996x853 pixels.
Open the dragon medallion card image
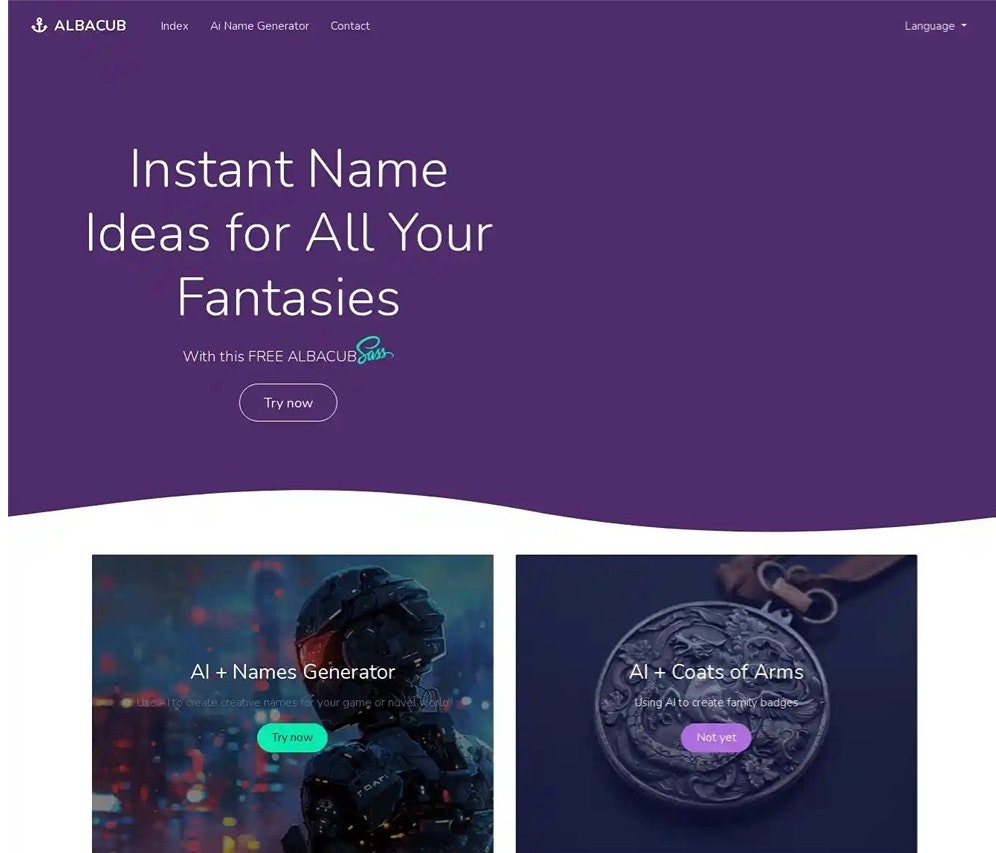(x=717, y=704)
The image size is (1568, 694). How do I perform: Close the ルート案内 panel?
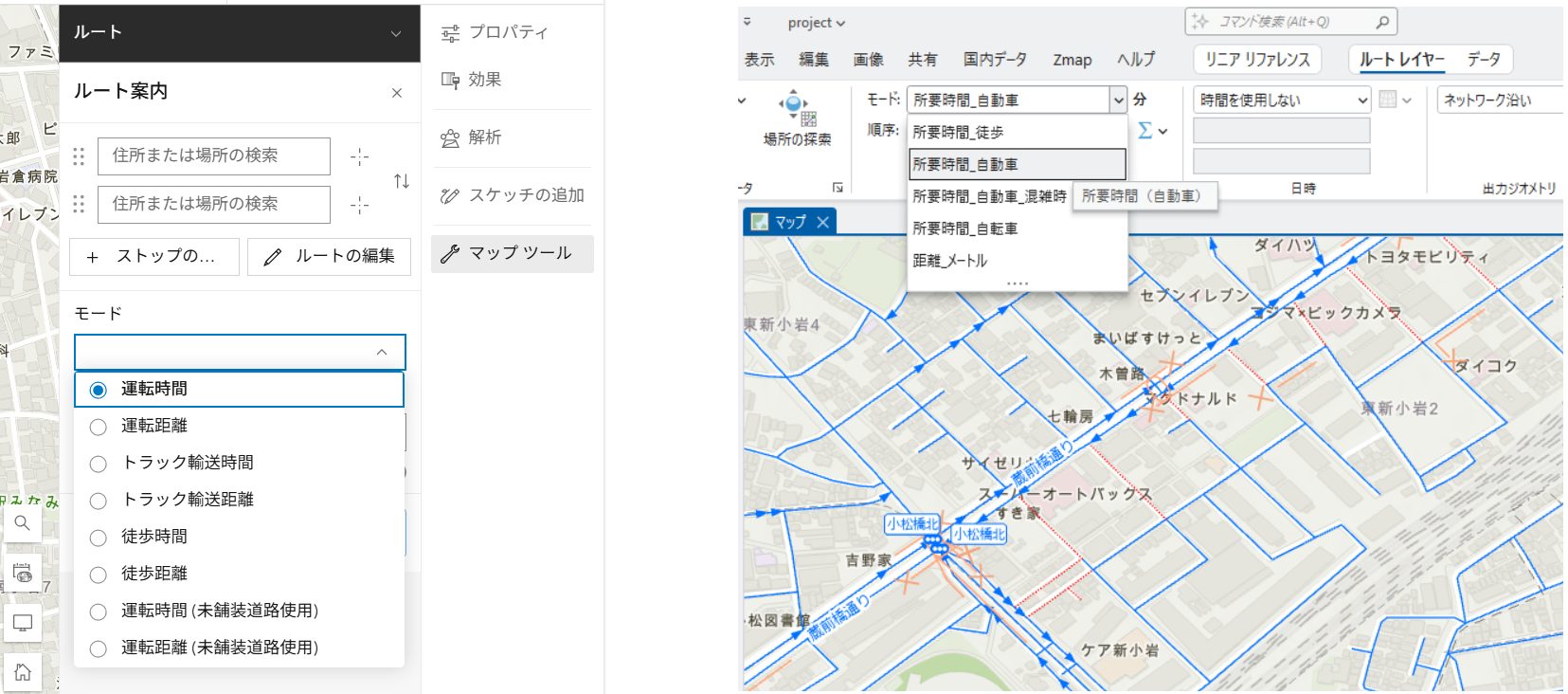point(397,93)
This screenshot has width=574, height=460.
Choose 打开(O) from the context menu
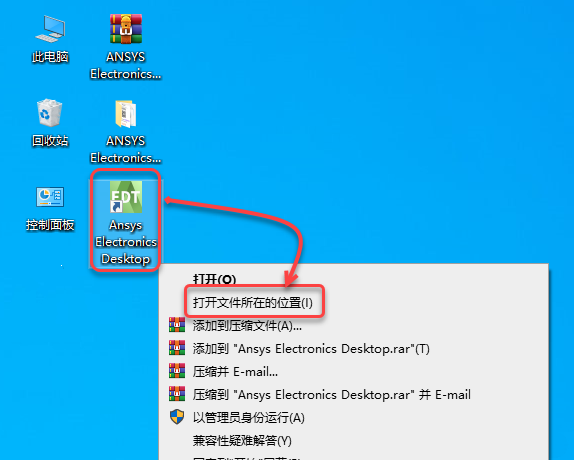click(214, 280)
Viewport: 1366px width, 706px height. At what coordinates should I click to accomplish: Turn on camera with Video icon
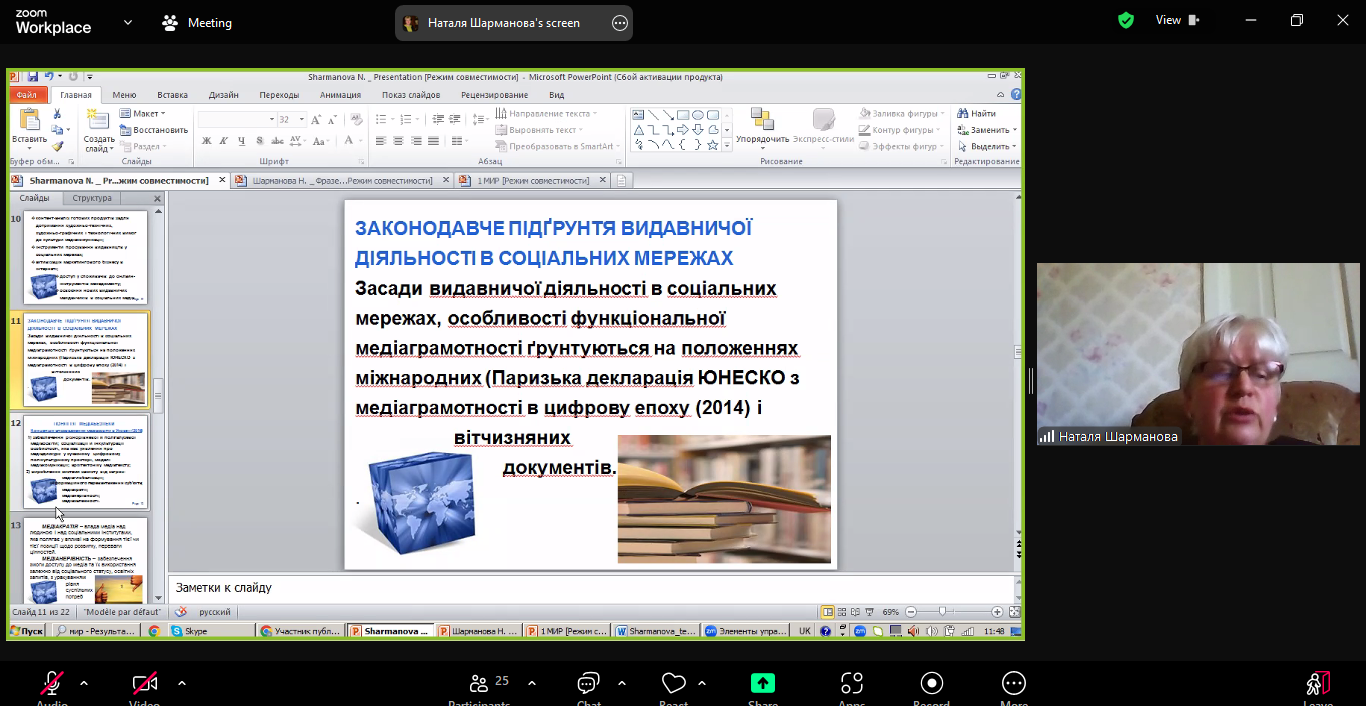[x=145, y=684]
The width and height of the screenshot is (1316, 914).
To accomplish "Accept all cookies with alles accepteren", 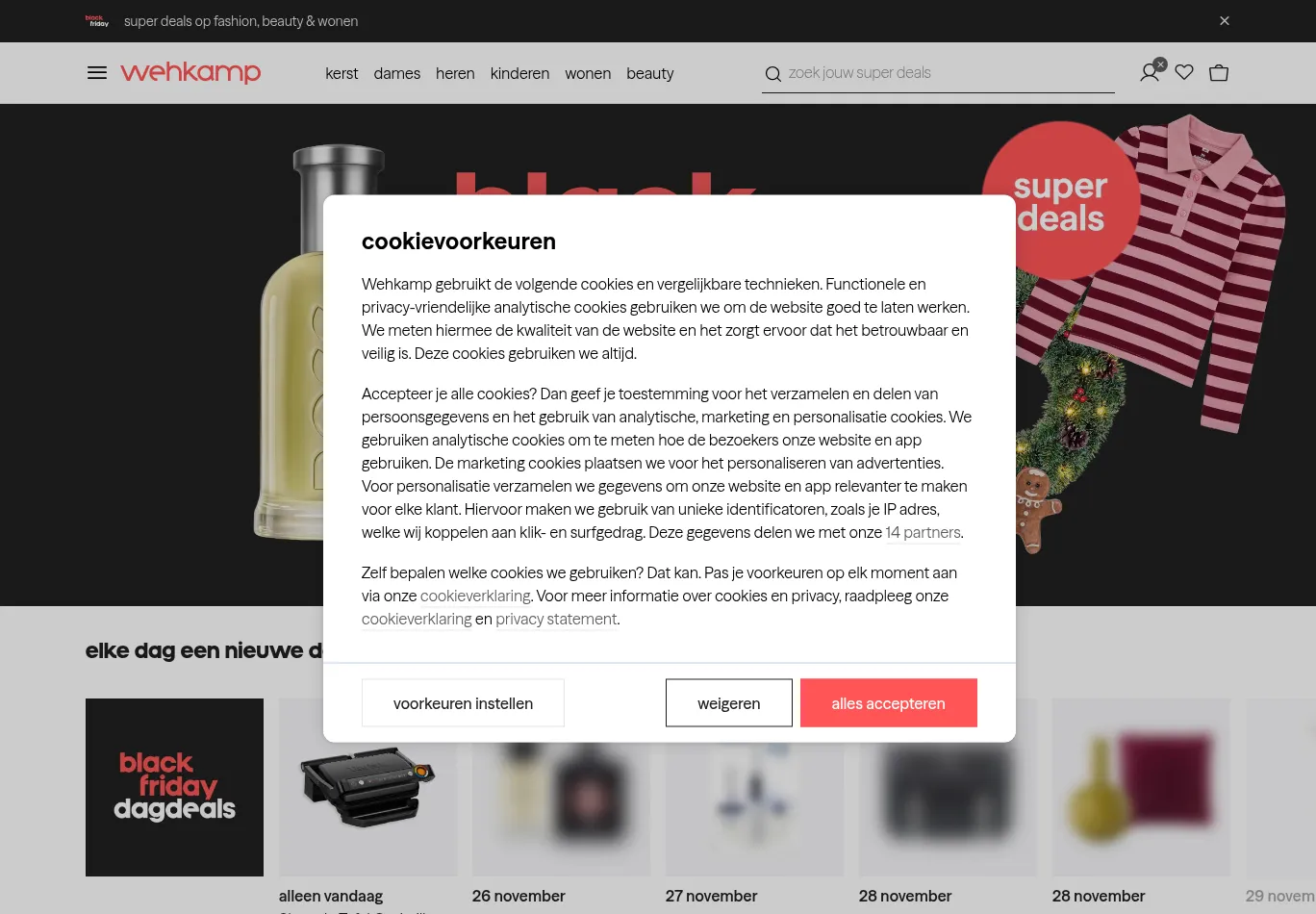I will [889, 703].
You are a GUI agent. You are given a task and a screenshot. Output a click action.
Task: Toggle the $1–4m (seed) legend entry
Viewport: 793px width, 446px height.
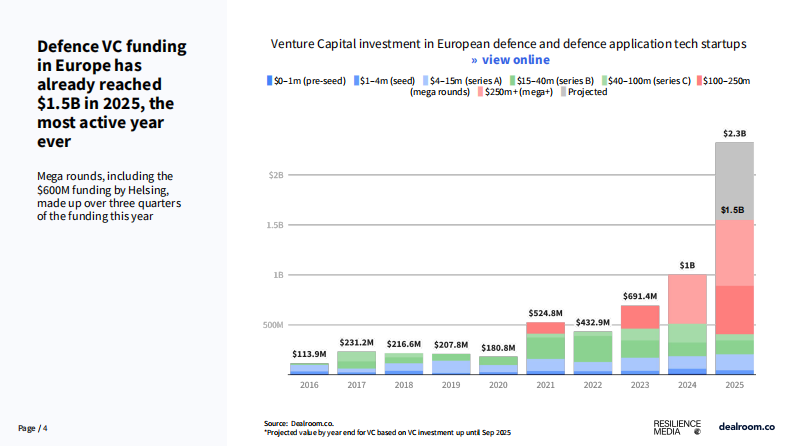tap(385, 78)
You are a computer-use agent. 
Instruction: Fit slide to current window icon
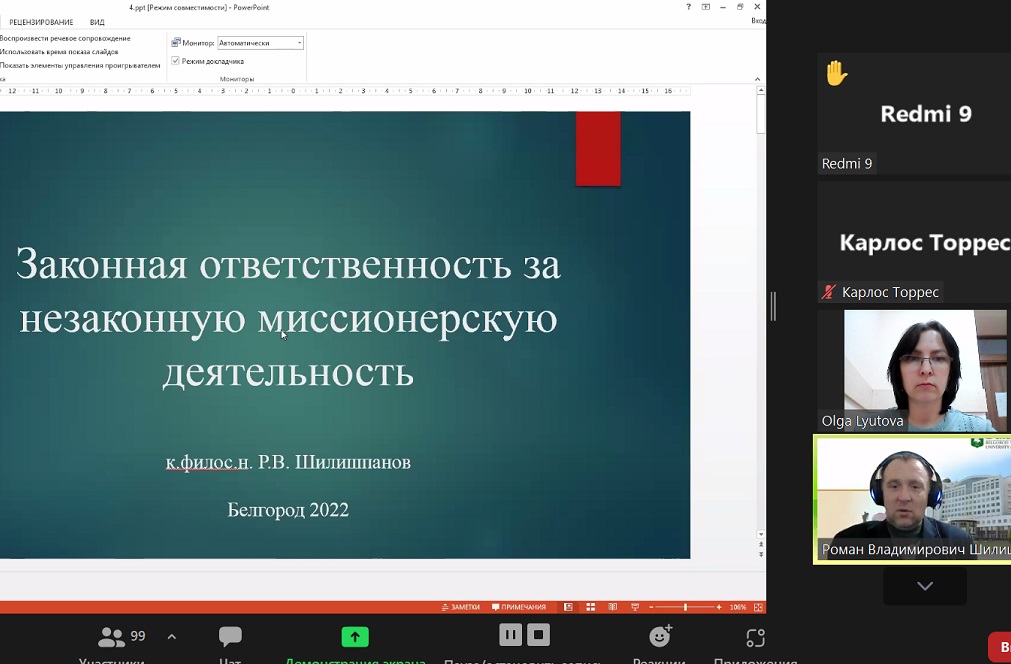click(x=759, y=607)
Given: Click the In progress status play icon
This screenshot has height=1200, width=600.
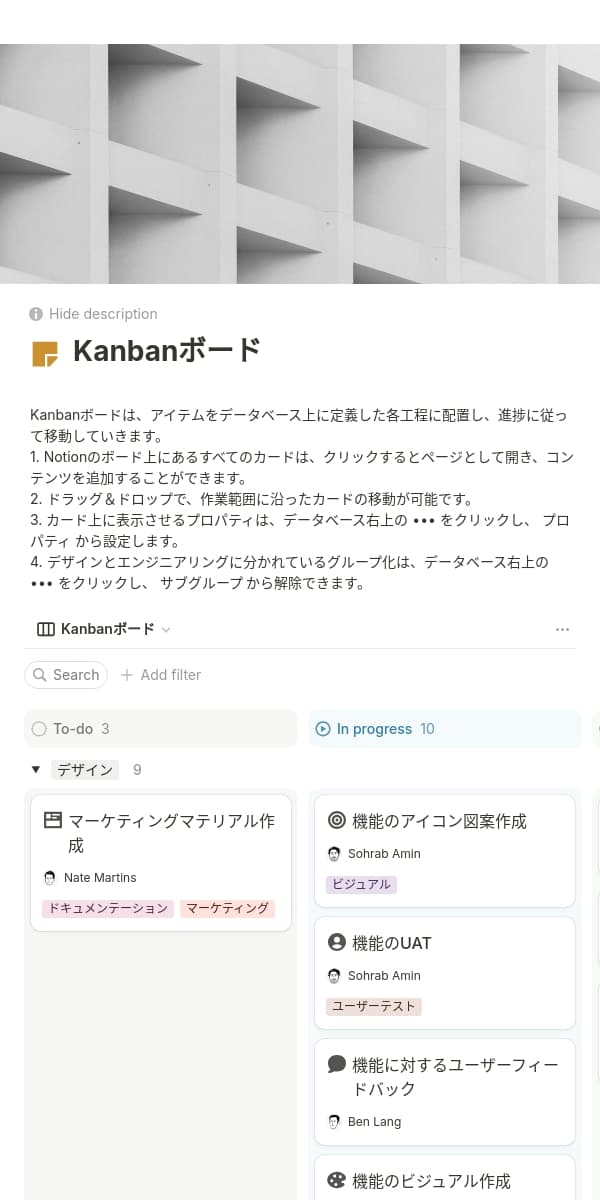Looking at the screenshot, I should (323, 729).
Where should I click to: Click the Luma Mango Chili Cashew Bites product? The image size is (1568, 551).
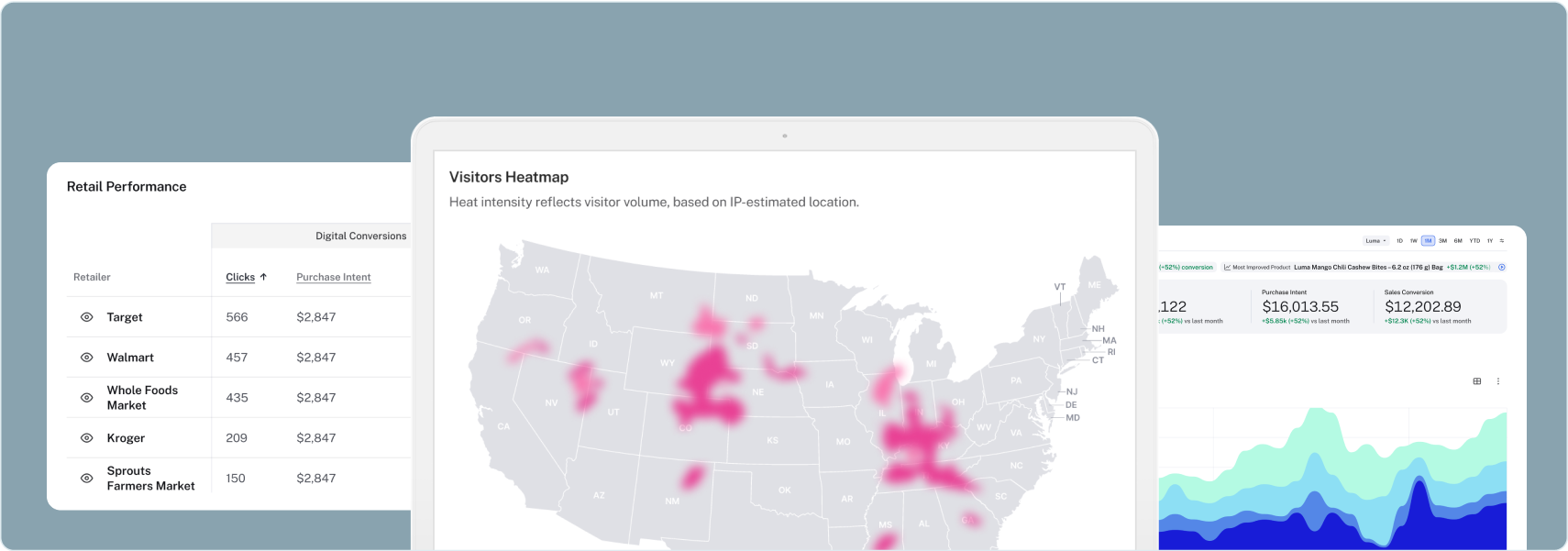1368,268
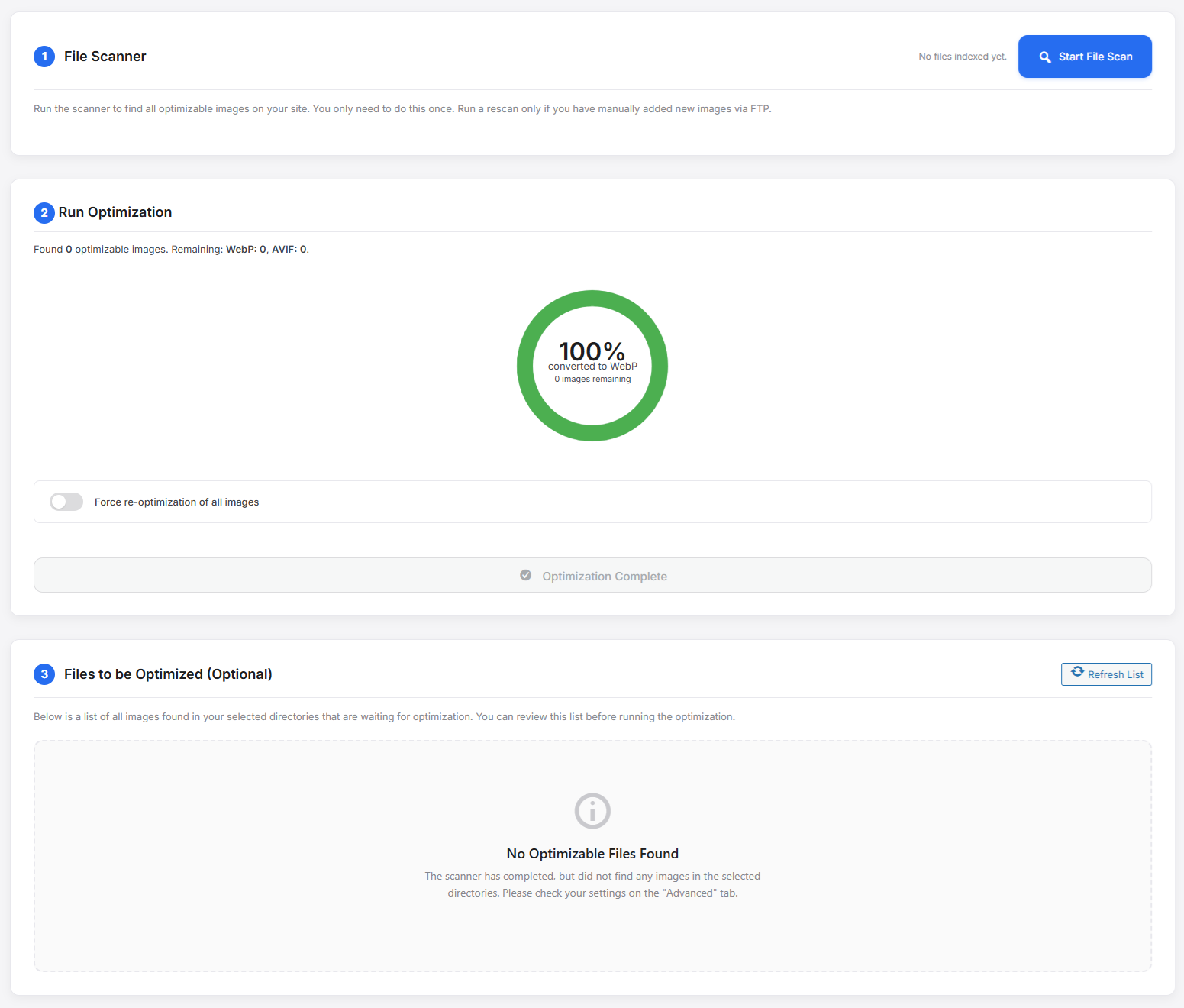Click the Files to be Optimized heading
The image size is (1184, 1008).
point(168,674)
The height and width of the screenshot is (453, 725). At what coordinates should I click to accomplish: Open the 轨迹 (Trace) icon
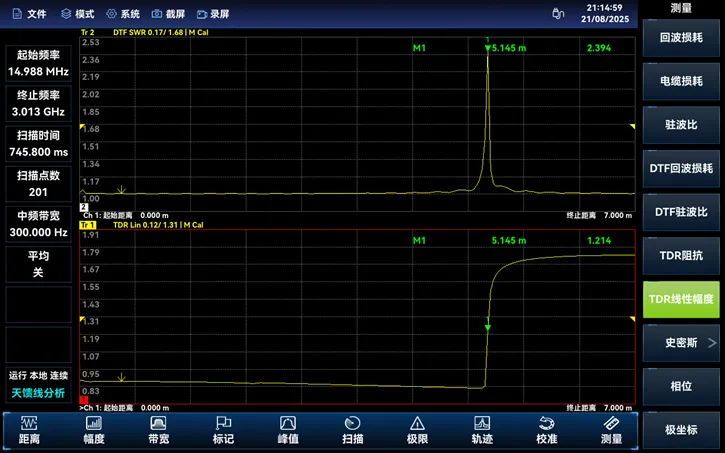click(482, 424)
---+---
TASK ITEM: Copy exactly, with no pictures, the lines from the line containing "Instruction: Fit slide to current window icon" through the last line of the records above.

ANSWER TO THIS PROBLEM:
Instruction: Fit slide to current window icon
click(x=759, y=607)
Given: Click the In progress status play icon
This screenshot has height=1200, width=600.
Looking at the screenshot, I should (323, 729).
Where should I click to: Click the Luma Mango Chili Cashew Bites product? The image size is (1568, 551).
1368,268
Click the Files to be Optimized heading
The image size is (1184, 1008).
point(168,674)
The height and width of the screenshot is (453, 725). At what coordinates should I click to accomplish: Open the 轨迹 (Trace) icon
click(482, 424)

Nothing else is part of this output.